Cadangan devisa terus tergerus seiring membesarnya kebutuhan untuk stabilisasi nilai tukar rupiah terhadap dolar Amerika Serikat (AS). Bank Indonesia (BI) melansir cadangan devisa per akhir April 2018 sebesar US$ 124,9 miliar, atau turun US$ 1,1 miliar dari posisi akhir Maret 2018.
“Penurunan cadangan devisa pada April 2018 terutama dipengaruhi oleh penggunaan devisa untuk pembayaran utang luar negeri pemerintah dan stabilisasi nilai tukar rupiah di tengah ketidakpastian pasar keuangan global yang masih tinggi,” demikian tertulis dalam siaran pers BI, Selasa (8/5).
Meski begitu, level cadangan devisa tersebut dinilai masih cukup tinggi lantaran setara dengan pembiayaan 7,7 bulan impor atau 7,4 bulan impor dan pembayaran utang luar negeri pemerintah, serta berada di atas standar kecukupan internasional sekitar 3 bulan impor.
"Bank Indonesia menilai cadangan devisa tersebut mampu mendukung ketahanan sektor eksternal serta menjaga stabilitas makroekonomi dan sistem keuangan,” demikian tertulis. (Baca juga: Kurs Rupiah di Atas Rp 14.000, Kemenkeu Sebut Dampak ke APBN Positif)
Ke depan, BI memandang cadangan devisa akan tetap memadai didukung oleh terjaganya keyakinan investor terhadap prospek perekonomian domestik yang membaik dan kinerja ekspor yang positif. (Baca juga: Rupiah di Atas 14 Ribu, Kadin: Baik untuk Ekspor, Menyulitkan Impor)

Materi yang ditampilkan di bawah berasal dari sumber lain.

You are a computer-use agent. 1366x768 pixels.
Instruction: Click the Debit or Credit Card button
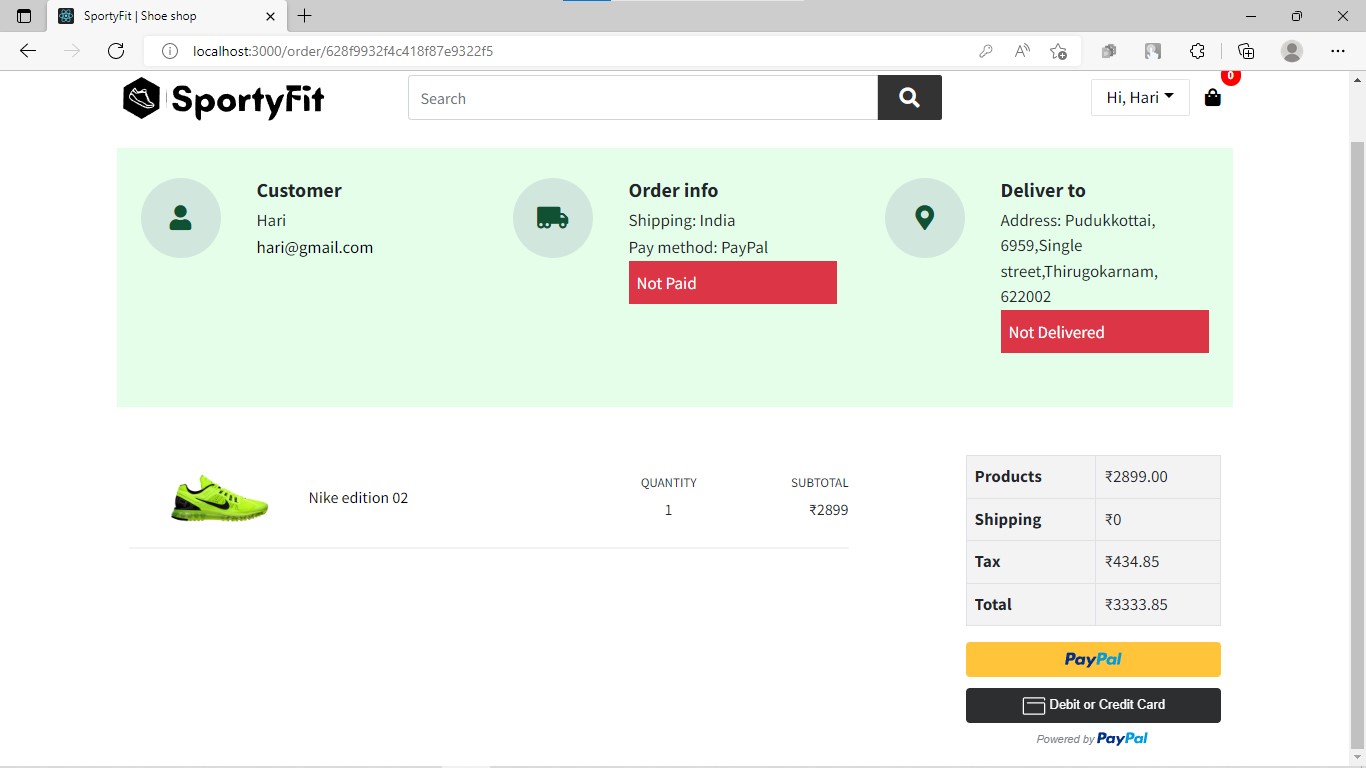(1092, 705)
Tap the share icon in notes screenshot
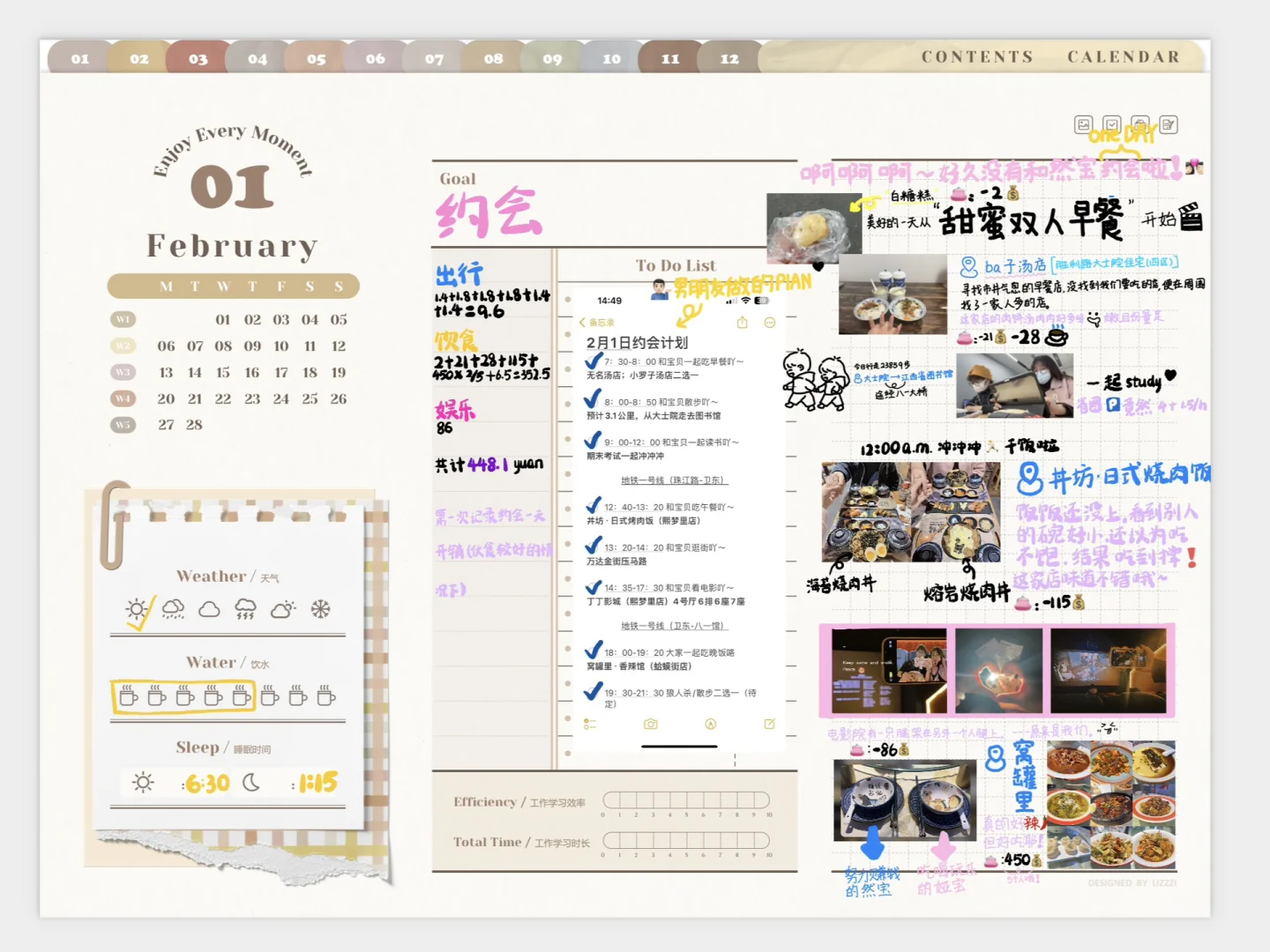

Jumlah cadangan devisa turun sejak Februari 2018. Sejak itu hingga akhir April 2018, cadangan devisa telah tergerus sebesar US$ 7,08 miliar. Penurunan seiring dengan membesarnya kebutuhan untuk stabilisasi nilai tukar rupiah terhadap dolar AS.
Adapun nilai tukar rupiah mengalami pelemahan sejak akhir Januari 2018, terutama dipicu oleh arus keluar dana asing seiring ekspektasi kenaikan lebih cepat bunga acuan AS. Mulai Senin (7/5) lalu, nilai tukar rupiah tercatat menembus Rp 14 ribu per dolar AS. Level ini merupakan yang terlemah sejak Desember 2015. (Baca juga: Kurs Rupiah Tembus Rp 14 Ribu setelah Rilis Data Pertumbuhan Ekonomi).
Gubernur BI Agus Martowardojo menyebut tekanan terhadap nilai tukar rupiah berpotensi semakin menguat di kuartal II tahun ini. Penyebabnya, kebutuhan pemerintah dan swasta akan dolar AS membesar untuk membayar dividen dan bunga ke luar negeri, serta impor. Namun, ia memastikan BI akan terus berada di pasar untuk melakukan stabilisasi.